山崎まゆみの「心もとろける癒やしの温泉」
医療・健康・介護のコラム
雪国の山が芽吹く頃に、子宝温泉へ(新潟・栃尾又温泉)
山が笑う風景――。
雪国の山に緑が芽吹くと、まるで山が爆発したかのような、エネルギーの坩堝となります。それまで雪で閉じ込められた木々や草が、一斉に、息を吹き返すように。
この様子は、そこで暮らす人たちの喜びであり、生きる力と希望を与えるものなのです。
これが雪国にやってきた、遅い春の「山が笑う」風景です。
雪深い地域で知られる新潟県南東部の湯之谷温泉郷のさらに奥に、旅館3軒がひっそりとあるだけの山峡のいで湯が栃尾又温泉です。多い年には、積雪が2~3メートルに達するほど、冬は雪に閉ざされる地域です。
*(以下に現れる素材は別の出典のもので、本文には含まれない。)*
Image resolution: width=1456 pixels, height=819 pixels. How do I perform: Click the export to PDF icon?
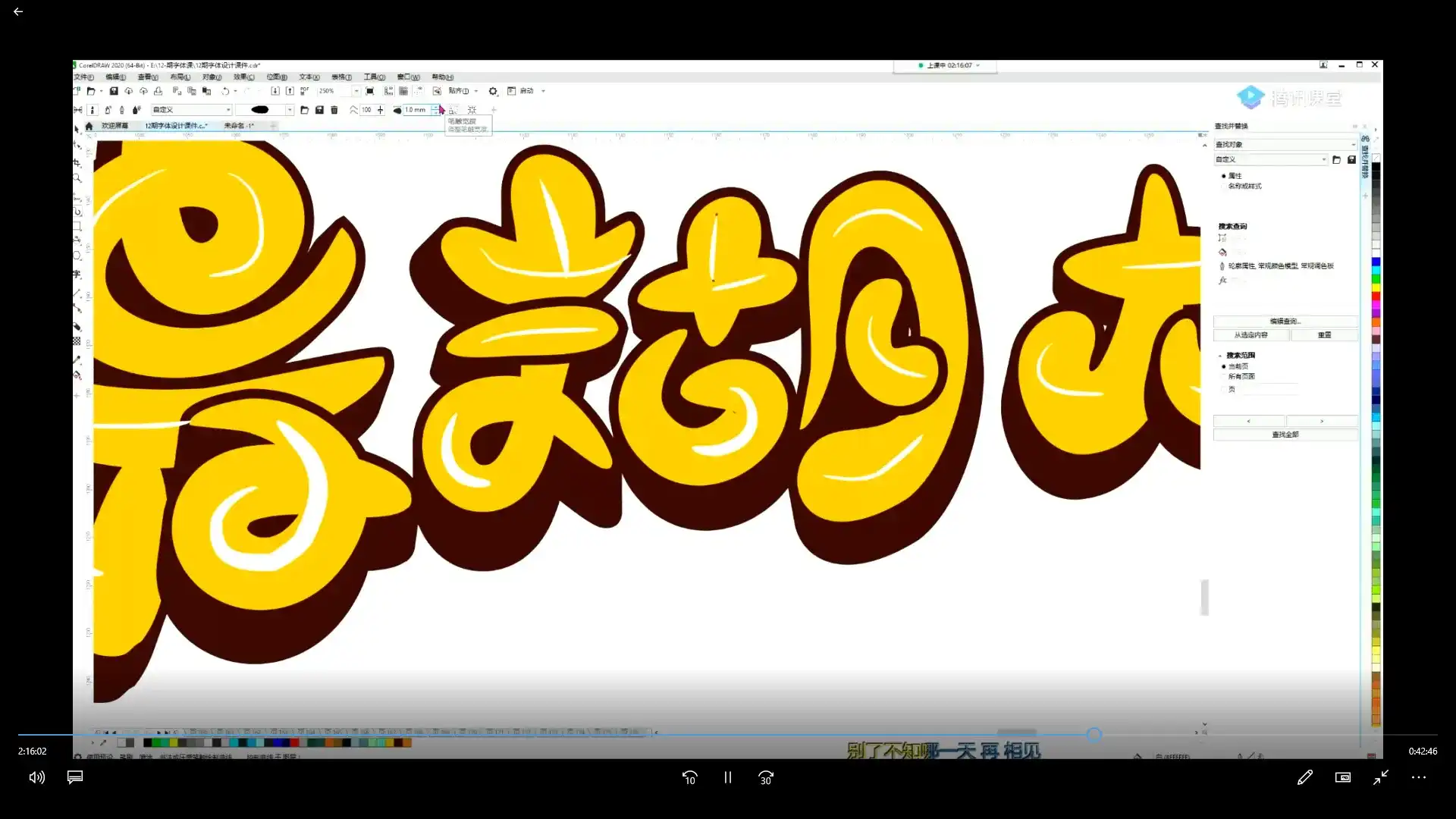305,91
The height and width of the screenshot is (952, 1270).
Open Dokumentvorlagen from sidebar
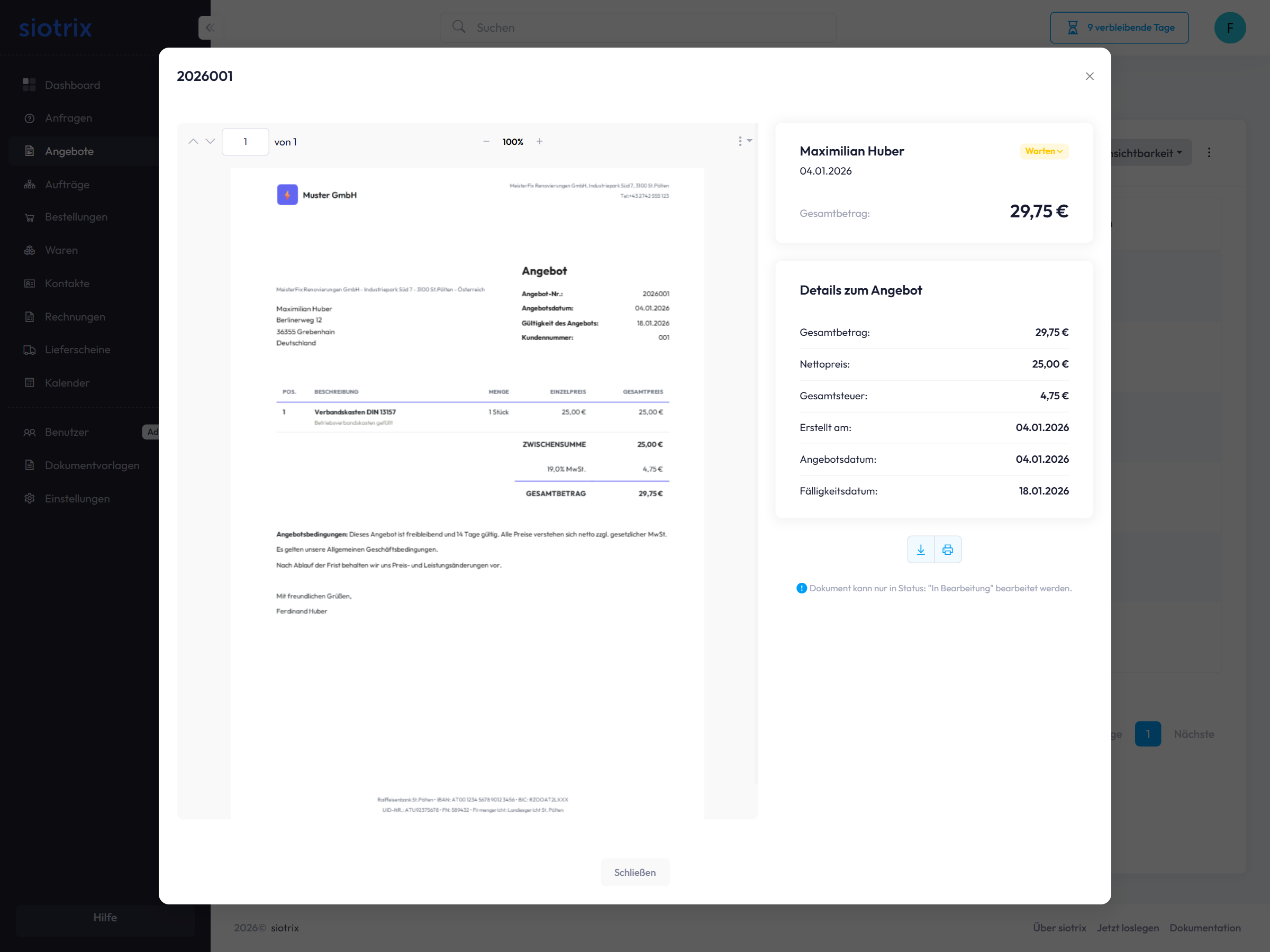[92, 465]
だからこそ、栃尾又にやってきた遅い春は緑が眩く、地域全てがきらきらと輝くのです。
薬師堂に「子宝の湯」の証しがずらり
栃尾又温泉は開湯1300年、新潟最古の湯と伝えられます。
長く愛されてきた理由のひとつに、子宝の湯ということもあります。多くの人が湯治して、子供を授かりました。その証しに、栃尾又温泉には樹齢400年の杉や欅の木に見守られるように栃尾又薬師堂があり、お礼参りにやってきた人が供えたキューピー人形や絵巻がたくさん納められています。薬師堂の前には、子持杉と夫婦欅があります。「子持杉をまたぎ、夫婦欅をくぐると、子供が授かる」とのいわれ。
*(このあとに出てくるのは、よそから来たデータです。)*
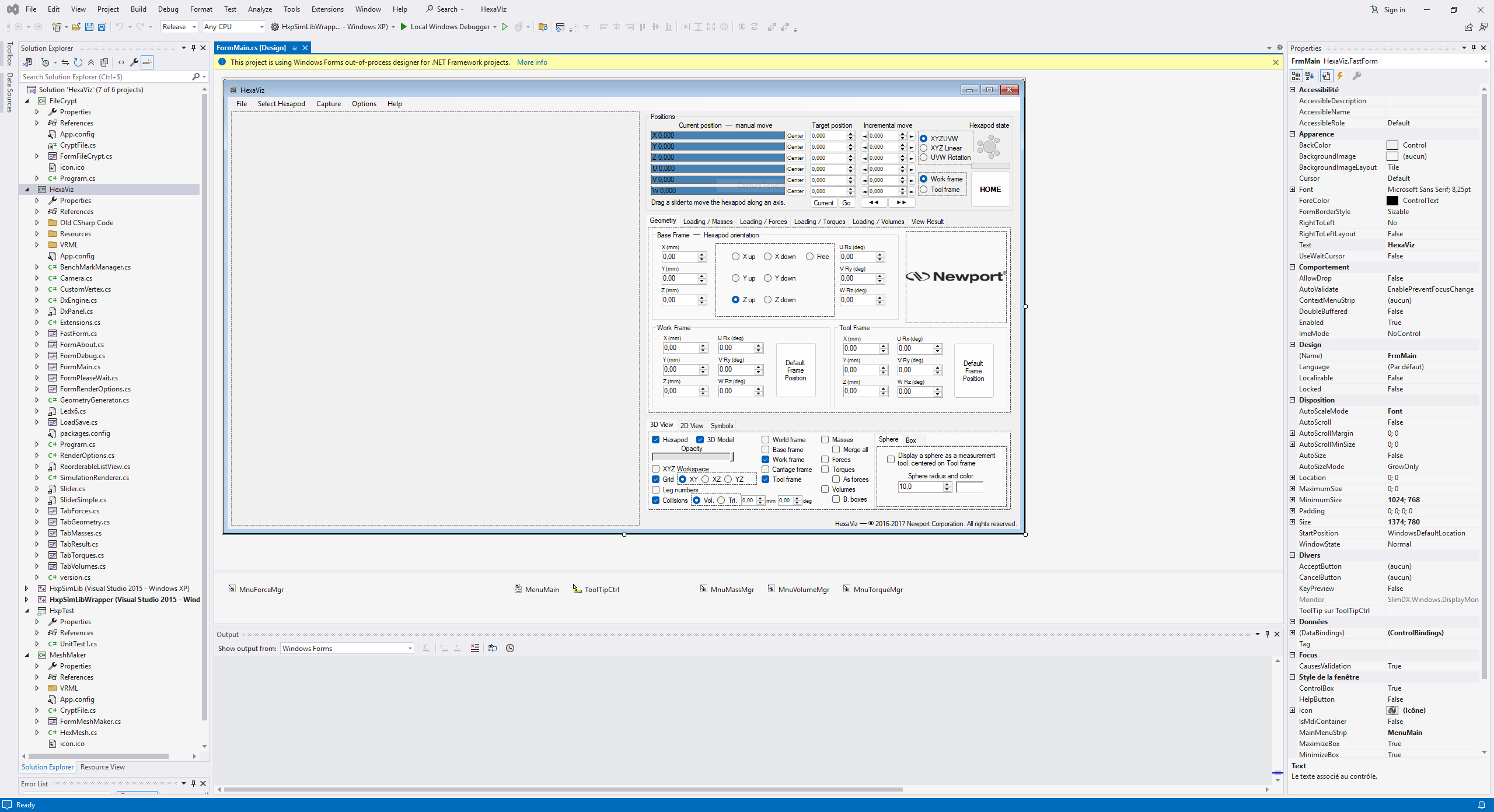Click Clear All icon in Output panel
This screenshot has height=812, width=1494.
[x=475, y=648]
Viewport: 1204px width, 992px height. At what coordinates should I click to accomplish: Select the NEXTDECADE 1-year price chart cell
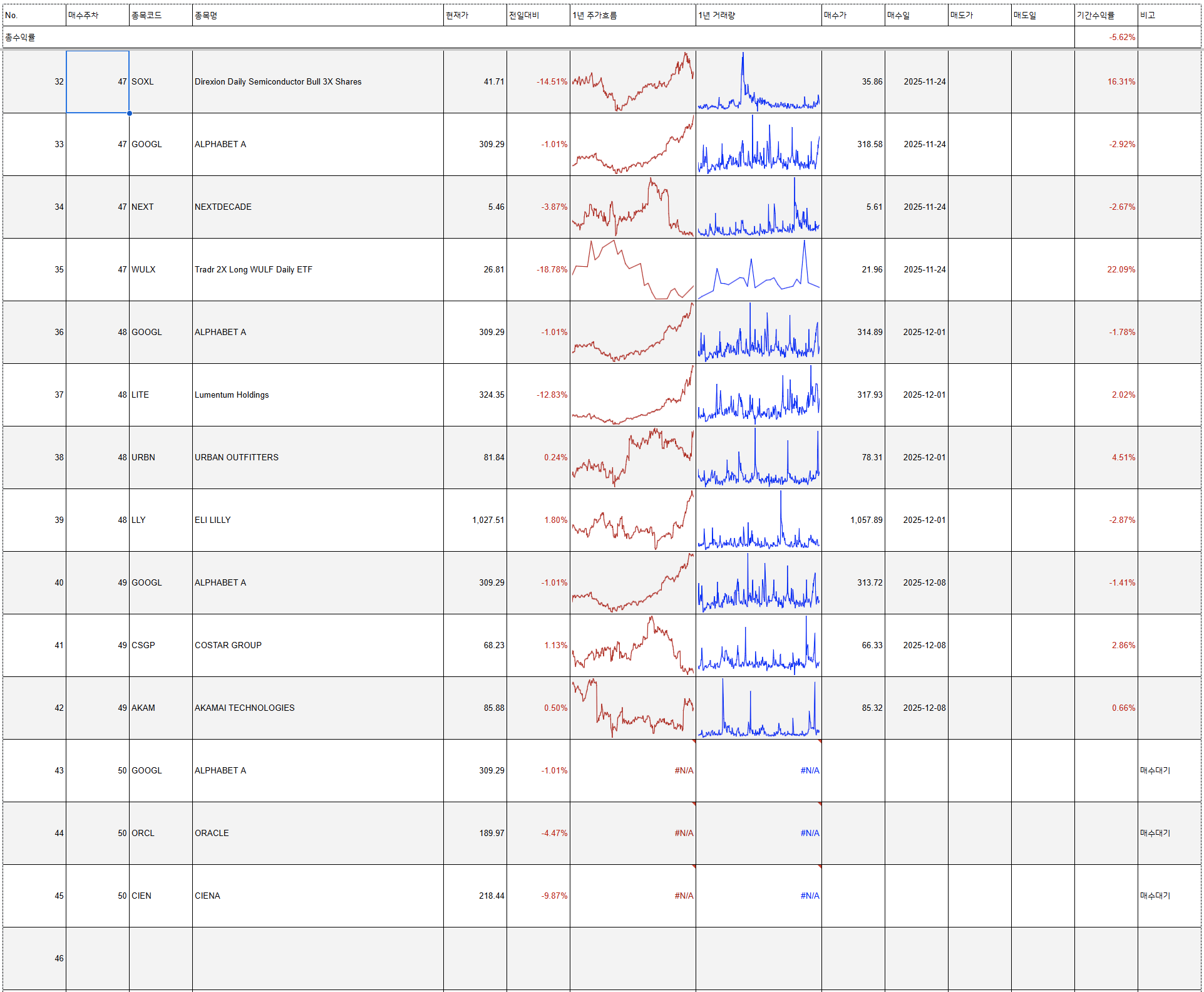point(632,207)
実は、私の両親がこの子宝の湯である栃尾又温泉につかり、私が授かったそうです。
幼少の頃から何度となく、その話を聞かされて育ちましたので、いまは、温泉に恩をお返しする気持ちで仕事をしています。下の写真は、2014年12月に夫婦欅と記念撮影したものです。
ラジウムが体を整え、自然治癒力を高める
栃尾又の子宝の湯は、なぜ、子宝なのか。
それは、栃尾又温泉の豊富なラジウム含有量にあるようです。自然界にあるラジウムは、体を整え、自然治癒力があると言われています。
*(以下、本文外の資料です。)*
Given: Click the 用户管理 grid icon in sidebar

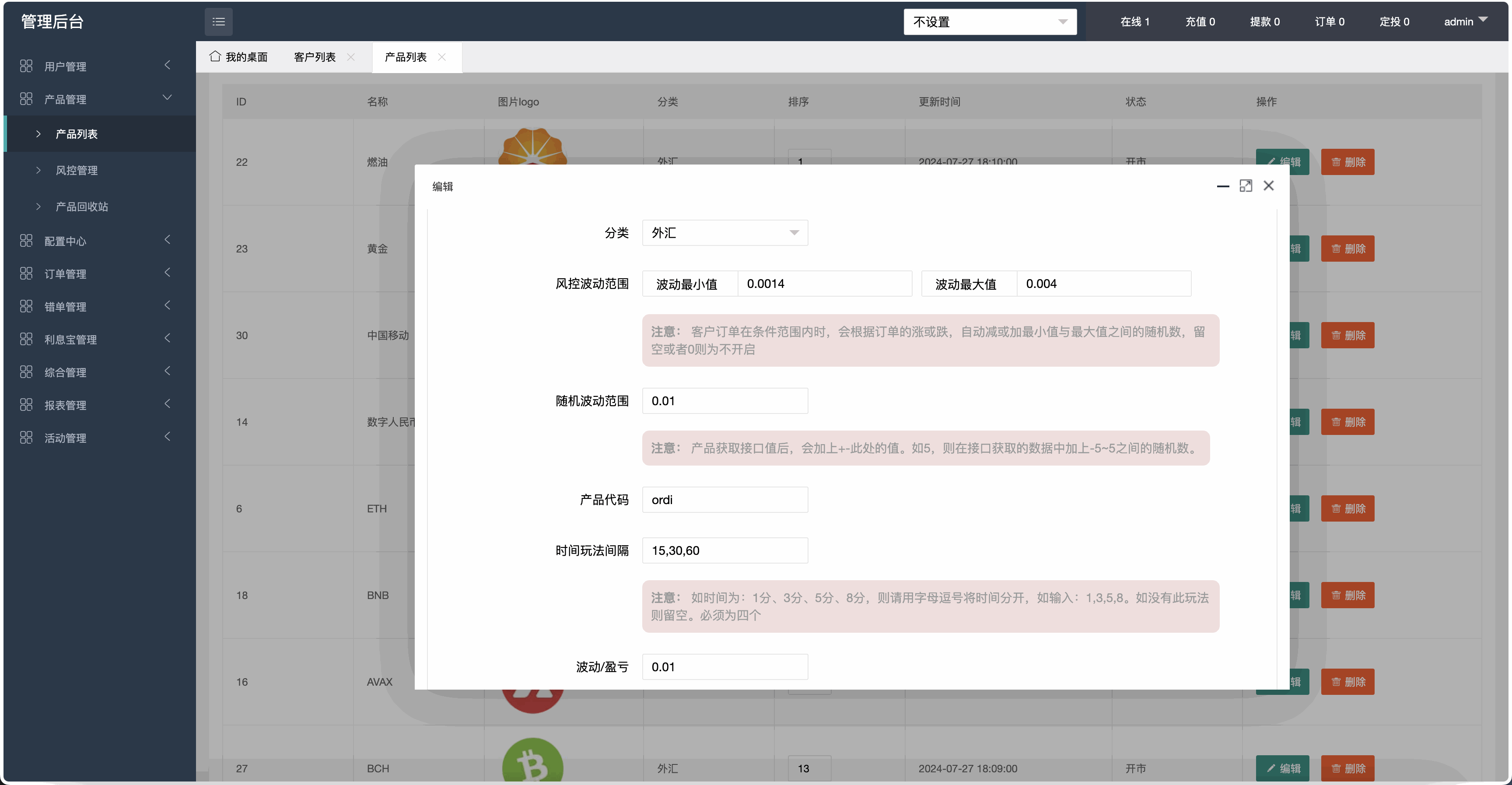Looking at the screenshot, I should click(x=26, y=67).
さらに、ぬる湯であることも良い影響を体に与えます。栃尾又温泉には自在館、宝巌堂、神風館の3軒の宿の共同湯「したの湯」「うえの湯」があります。湯船は源泉そのままの状態で湯が注がれているのが「したの湯」で、浴場には「ぬる湯」と加温してある「あつ湯」の二つの湯船があります。